Les éditoriaux de Jacques Cheminade sont publiés tous les quinze jours dans le journal Nouvelle Solidarité, sur www.solidariteetprogres.org ainsi que www.cheminade-le-sursaut.org, et consitutent le principal regard du candidat à la présidentielle de 2007 sur l’actualité française et internationale.

La victoire de Nicolas Sarkozy aux élections présidentielles, suivie de l’« ouverture » à laquelle il a procédé, offre l’apparence d’une situation sous contrôle quasi-total de la « droite décomplexée ». Le défaitisme du Parti socialiste accroît cette impression : François Hollande veut « éviter que la droite soit trop majoritaire », Dominique Strauss-Kahn plaide pour « une défaite pas trop cuisante », Ségolène Royal n’exclurait pas une cohabitation - dont l’usage a perverti nos institutions - et Laurent Fabius émerge sous un énième avatar, « moins gauchiste, plus rassembleur ». C’est cette politique suicidaire de l’opposition qui entretient l’illusion d’une majorité forte.

Les mois et les années à venir démontreront combien les uns et les autres se trompent. D’une part, la désintégration financière et monétaire internationale, la dislocation sociale et le développement - si rien n’est fait pour en arrêter la logique - de guerres asymétriques rendront caducs les calculs et les manoeuvres de ce printemps finissant. D’autre part, en France même, après les mots viendront les choses : la vie chère qui continue, l’enrichissement des riches et l’appauvrissement des pauvres, les mesures (successions, bouclier fiscal...) en faveur des privilégiés. Le talent de bonimenteur et de joggeur du nouveau Président - et la chaise vide de l’opposition - ne suffiront plus à entretenir le mensonge.

Cela signifie quoi ? Que les choses s’amélioreront par elles-mêmes ? Sûrement pas. Au contraire, sa logique, si aucune alternative n’est défendue, conduit le régime à évoluer vers un empire autoritaire, après l’empire libéral par lequel il a commencé. Napoléon III, mais à l’envers. Dans les conditions du XXIe siècle, sans sursaut, il faut le dire clairement : la porte ouvre sur le fascisme, comme instrument du maintien au pouvoir de ceux qui contrôlent les rentes et les bulles financières. Un fascisme, même si par rapport au précédent, qui violait les masses, celui qui nous menace désensibilise les individus pour les réduire à l’état de zombies semblables à ceux du Meilleur des mondes, comme la sous-culture en place (jeux vidéos, violence, sexe marchandise et fascination de l’image) en a tracé la voie. C’est en ce sens que l’exclusion auto-destructrice des individus succède à l’exploitation des élans collectifs - le terreau commun étant l’induction de la peur.

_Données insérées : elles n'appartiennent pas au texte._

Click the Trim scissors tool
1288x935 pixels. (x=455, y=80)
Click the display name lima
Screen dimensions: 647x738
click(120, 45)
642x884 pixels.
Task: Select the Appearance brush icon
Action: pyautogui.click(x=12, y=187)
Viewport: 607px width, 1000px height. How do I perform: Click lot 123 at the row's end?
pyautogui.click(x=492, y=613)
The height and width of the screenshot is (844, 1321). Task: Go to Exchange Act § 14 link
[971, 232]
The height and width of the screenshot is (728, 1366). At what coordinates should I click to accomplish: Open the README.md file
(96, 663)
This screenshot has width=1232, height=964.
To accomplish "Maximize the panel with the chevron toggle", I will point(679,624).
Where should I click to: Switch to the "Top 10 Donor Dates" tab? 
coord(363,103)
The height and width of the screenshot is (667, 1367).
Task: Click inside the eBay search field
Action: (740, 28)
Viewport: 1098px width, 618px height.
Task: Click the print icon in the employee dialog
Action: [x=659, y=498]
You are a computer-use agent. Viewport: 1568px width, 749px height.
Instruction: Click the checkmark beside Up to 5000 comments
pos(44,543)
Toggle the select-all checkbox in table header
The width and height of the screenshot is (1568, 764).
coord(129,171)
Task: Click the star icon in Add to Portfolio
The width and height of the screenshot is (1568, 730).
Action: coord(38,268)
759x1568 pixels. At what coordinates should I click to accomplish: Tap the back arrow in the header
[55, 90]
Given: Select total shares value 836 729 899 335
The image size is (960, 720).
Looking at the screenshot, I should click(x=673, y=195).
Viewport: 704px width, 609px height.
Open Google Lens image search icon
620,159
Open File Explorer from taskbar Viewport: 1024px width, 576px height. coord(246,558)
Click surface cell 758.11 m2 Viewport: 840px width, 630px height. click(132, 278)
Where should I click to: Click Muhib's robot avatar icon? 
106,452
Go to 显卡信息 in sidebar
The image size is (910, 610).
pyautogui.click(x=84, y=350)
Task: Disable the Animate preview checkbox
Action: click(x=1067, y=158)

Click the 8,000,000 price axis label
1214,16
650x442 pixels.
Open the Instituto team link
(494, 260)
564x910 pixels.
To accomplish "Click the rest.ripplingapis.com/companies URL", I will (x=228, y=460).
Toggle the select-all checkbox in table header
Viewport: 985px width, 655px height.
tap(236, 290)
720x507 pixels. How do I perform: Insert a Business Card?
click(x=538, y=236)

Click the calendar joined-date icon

Pour échapper au piège, il faut organiser le sursaut. Avec un projet qui fixe l’horizon. Car c’est la participation à un projet pour sortir du dilemme qui redonnera à chacun sa capacité de créer en brisant les limites, dans un environnement social plus fondamental et attaché à la beauté de la découverte et de la transmission de la découverte en commun. Face à la laideur prédatrice du rapport de forces sans complexes, que promeut et étale le sarkozysme et qui préfigure un Etat fondé sur le maintien de l’ordre pour l’ordre, c’est l’éducation du sentiment par l’oeuvre accomplie qui est la priorité politique de l’époque. C’est la nôtre, avec notre mouvement de jeunes.